10 años. Verano. Gavá. La tarde arremete con furor contra las grandes baldosas a rombos de desgastado color granate. La plazoleta, como es natural, está vacía, salvo el banco verde recién barnizado, donde unos resistentes arbolillos se dejan mansamente besar por los rayos del sol de agosto en el Mediterráneo.
Ella tiene la tez delicadamente pálida y los cabellos castaños claro, tan claro que cuando mueve la cabeza el sol los convierte en haces rubios destellantes. Es alta, más mayor que él; sus labios redondeados se aprietan uno contra otro. Conversa con su amiga (¿cuál era su nombre?, ¿cómo se llamaba..., tal vez Pilar..?). Él no puede alejar su mirada de la figura de ella. Explora su rostro, sus hombros, su cabello, los pliegues de su vestido claro, su bolso con cadena. Ella, Marga, detiene sus ojos en él, pero casi sin reparar en su presencia. Hay otros chicos también; él no los recuerda, apenas unas desdibujadas figuras ruidosas a su lado. También hay otra chica, feucha; ésta si se interesa por él, pero la atención de él es ahora y desde hace meses, fija (tímidamente, es verdad; calladamente, es cierto) en Marga.
Escucha cada palabra de ella; a veces no puede entender el significado de sus palabras, pero ese arcano otorga mayor sensualidad a Marga.
Están esperando la llegada del tren, un poco más allá del conjunto de tres bancos esquinados, bajo el arco blanco circundado de ladrillos imperfectos, con su entrada enjuta y sucia.
La mezcla de desazón y esperanza da lugar a una melancolía que el chico ha identificado con la palabra amor: la palabra de las novelas y las películas en la televisión. No es una sensación bonita, sino una ola que le impide respirar sin esfuerzo, opresiva y desencantada. En realidad, no sabe lo que siente; lo que le causa esa tristeza incalificable y dobla sus hombros sobre su pecho delgado. Pero sí sabe lo que quisiera. Tener a Marga apretada contra sí, oler sus cabellos, notar el calor de su cuerpo, la expiración de su aliento, sus ojos tan cerca que pudiera fundirse con ellos, y cerrar los ojos dejándose morir por los minutos quietos.
Él suspira infantilmente y se mira los pies colgando del banco de madera. Un pitido se oye a lo lejos. Marga y sus amigas se levantan y se despiden entre sí; luego con los chicos, que han ido a acompañarlas por petición de sus padres, que ahora siguen en la sobremesa, con sus chabacanerias ofensivas respecto a las mujeres, fumando y bebiendo con ojos ya turbios; las madres en la cocina de la casa, cuchicheando amarguras y quejas, desamparos, heridas, desprecios y sumisiones desperdigadas en cuartos a oscuras, olor a sudor, barbas a medio afeitar, almohadas húmedas y sábanas calientes bajo cuerpos fríos e inertes.
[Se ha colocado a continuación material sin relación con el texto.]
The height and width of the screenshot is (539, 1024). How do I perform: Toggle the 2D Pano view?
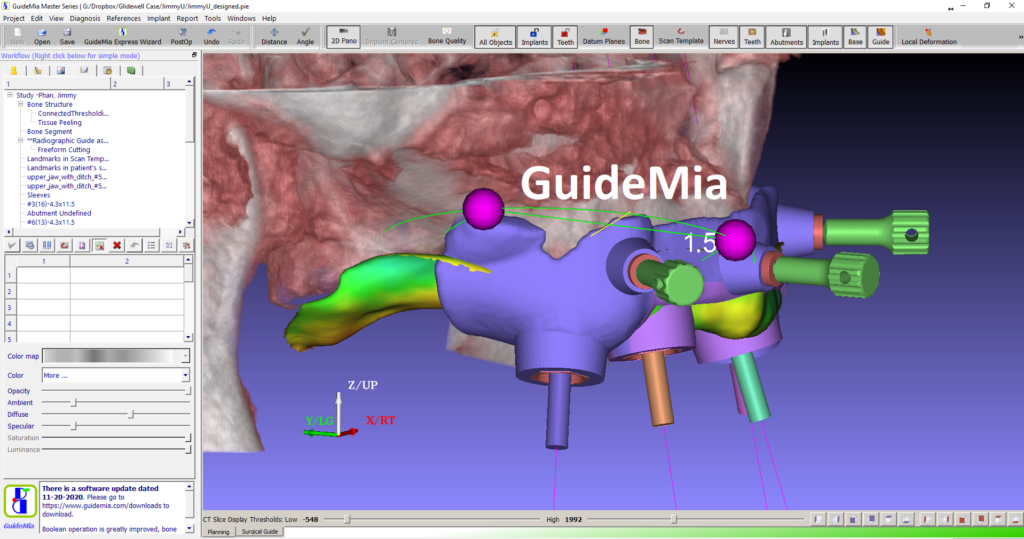click(x=344, y=37)
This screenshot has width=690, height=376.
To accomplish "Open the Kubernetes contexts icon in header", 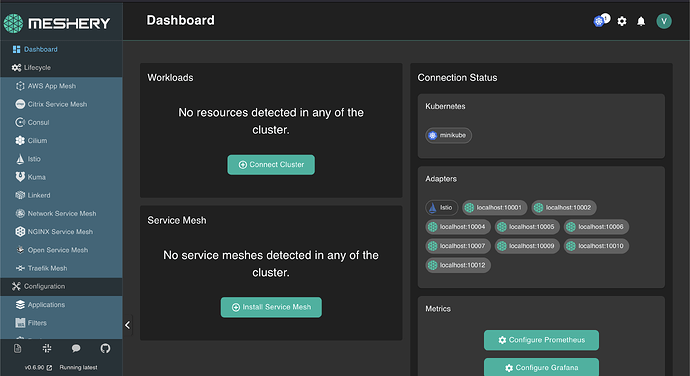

Marga atraviesa el arco de yeso descascarillado. Su vestido caracolea con sus pasos enérgicos. En eso... se gira un momento y le mira; le mira a él, encogido de soledad y huérfano de besos.
No la recordará en muchos años y, a pesar de ello, le sigue embargando un cosquilleo doloroso (el mismo de aquella tarde en verano, en la estación de Gavá, y sus diez años suplicando un abrazo y los brazos desnudos de Marga en torno a sí.